═════ Text passage

Indian prime minister and U.S.: no compromise security in nuclear deal

Negotiations over a landmark nuclear deal with the United States are at a delicate stage, India 's prime minister told lawmakers Monday, promising skeptical communist partners and Hindu nationalist opponents that he would not compromise national security. Prime Minister Manmohan Singh also said that the country's fast-breeder program, which has become a particularly contentious issue in the discussions, would not be included in inspections by the International Atomic Energy Agency.

If finalized, the pact would allow the United States to provide nuclear technology and fuel that India needs to meet the energy needs of its booming economy. In return, India has pledged to separate its programs and open the civilian ones to IAEA inspections. A framework for an agreement was announced by Singh and U.S. President George W. Bush at the White House in July, and both sides had hoped to have it completed before the American president arrives in India on Wednesday.

"I had emphasized then and I reiterate today that no part of this process would affect or compromise our strategic program," Singh said in a speech in Parliament's upper house. "We will ensure that no impediments are put in the way of our research and development activities." The pact would provide New Delhi with much-needed uranium even as it develops technology to use another radioactive material, thorium, instead of uranium, in its nuclear plants. India has the world's largest thorium deposits.

For Washington , the nuclear pact is a major diplomatic U-turn since 1998, when New Delhi carried out multiple nuclear tests that led to economic sanctions from several countries. India later vowed to never use nuclear weapons unless attacked. In the years since, India 's swiftly globalizing economy has soared at some of the world's fastest rates, led by an information technology boom. With international oil prices rising, India is now looking to other sources, including nuclear power, to support the swift economic growth.

Talks to finalize the deal have been held up over which of India 's nuclear facilities would be designated as civilian and which would be considered military. "Negotiations are currently at a delicate stage ... There are complex issues involved," Singh said. "In our dialogue with our interlocutors, we have judged every proposal made by the U.S. side on merits, but we remain firm in that the decision of what facilities may be identified as civilian will be made by India alone, and not by anyone else."

══════════
═════ Data listing

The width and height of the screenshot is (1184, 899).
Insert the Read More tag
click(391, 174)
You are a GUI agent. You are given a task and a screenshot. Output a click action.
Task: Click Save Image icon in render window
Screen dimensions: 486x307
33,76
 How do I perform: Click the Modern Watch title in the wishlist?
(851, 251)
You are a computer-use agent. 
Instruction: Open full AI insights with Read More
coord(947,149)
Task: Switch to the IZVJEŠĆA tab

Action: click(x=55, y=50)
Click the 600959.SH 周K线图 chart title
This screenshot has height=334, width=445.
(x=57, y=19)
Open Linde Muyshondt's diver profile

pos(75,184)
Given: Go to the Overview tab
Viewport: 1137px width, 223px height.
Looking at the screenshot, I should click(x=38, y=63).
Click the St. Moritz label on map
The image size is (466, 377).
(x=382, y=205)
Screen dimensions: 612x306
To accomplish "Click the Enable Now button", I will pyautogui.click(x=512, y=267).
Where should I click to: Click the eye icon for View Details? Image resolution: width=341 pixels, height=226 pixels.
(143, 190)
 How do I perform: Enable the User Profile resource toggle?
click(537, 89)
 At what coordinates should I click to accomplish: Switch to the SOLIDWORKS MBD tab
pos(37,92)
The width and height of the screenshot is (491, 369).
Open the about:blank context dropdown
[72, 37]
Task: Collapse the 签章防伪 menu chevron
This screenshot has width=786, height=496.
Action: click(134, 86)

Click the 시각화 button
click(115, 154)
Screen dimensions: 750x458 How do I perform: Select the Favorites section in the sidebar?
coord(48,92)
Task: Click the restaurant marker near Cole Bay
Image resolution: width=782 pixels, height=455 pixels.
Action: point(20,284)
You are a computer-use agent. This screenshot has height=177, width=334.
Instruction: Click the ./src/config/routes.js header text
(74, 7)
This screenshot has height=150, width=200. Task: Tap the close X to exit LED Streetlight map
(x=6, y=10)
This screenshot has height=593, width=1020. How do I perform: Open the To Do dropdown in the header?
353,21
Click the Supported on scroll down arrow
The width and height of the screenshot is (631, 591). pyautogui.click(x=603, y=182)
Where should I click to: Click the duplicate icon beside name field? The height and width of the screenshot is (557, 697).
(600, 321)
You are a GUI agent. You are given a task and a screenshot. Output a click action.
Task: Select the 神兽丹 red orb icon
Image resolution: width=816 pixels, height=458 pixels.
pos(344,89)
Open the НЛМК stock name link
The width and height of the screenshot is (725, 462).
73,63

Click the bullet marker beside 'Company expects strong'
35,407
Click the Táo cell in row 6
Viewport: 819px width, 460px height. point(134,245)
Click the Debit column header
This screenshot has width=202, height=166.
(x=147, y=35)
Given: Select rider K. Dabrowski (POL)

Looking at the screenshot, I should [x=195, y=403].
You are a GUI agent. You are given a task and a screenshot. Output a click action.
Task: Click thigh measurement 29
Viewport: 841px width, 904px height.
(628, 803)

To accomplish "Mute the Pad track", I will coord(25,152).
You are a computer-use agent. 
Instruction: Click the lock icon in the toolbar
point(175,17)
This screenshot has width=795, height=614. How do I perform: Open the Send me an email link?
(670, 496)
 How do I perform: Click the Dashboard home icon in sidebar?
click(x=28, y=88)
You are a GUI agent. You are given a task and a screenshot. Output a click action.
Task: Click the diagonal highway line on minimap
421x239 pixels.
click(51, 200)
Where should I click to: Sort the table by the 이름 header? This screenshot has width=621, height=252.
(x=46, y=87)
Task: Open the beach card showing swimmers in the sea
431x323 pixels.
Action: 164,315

══════════

◆ Problems to solve
**1.** Print the passage of the article on the India–U.S. nuclear deal that begins at the words "Indian prime minister" and ends after the words "Atomic Energy Agency.".
**2.** List every day of the week, month, and year mentioned in the article on the India–U.S. nuclear deal.
**3.** Answer these questions using the article on the India–U.S. nuclear deal.
(a) Who announced the framework for the agreement at the White House in July?
(b) In what year did New Delhi carry out multiple nuclear tests?
(c) Which country has the world's largest thorium deposits?

◆ Per-task outputs
**1.**
Indian prime minister and U.S.: no compromise security in nuclear deal

Negotiations over a landmark nuclear deal with the United States are at a delicate stage, India 's prime minister told lawmakers Monday, promising skeptical communist partners and Hindu nationalist opponents that he would not compromise national security. Prime Minister Manmohan Singh also said that the country's fast-breeder program, which has become a particularly contentious issue in the discussions, would not be included in inspections by the International Atomic Energy Agency.

**2.**
Monday
July
Wednesday
1998

**3.**
(a) Prime Minister Manmohan Singh and U.S. President George W. Bush announced it.
(b) New Delhi carried out the tests in 1998.
(c) India has the world's largest thorium deposits.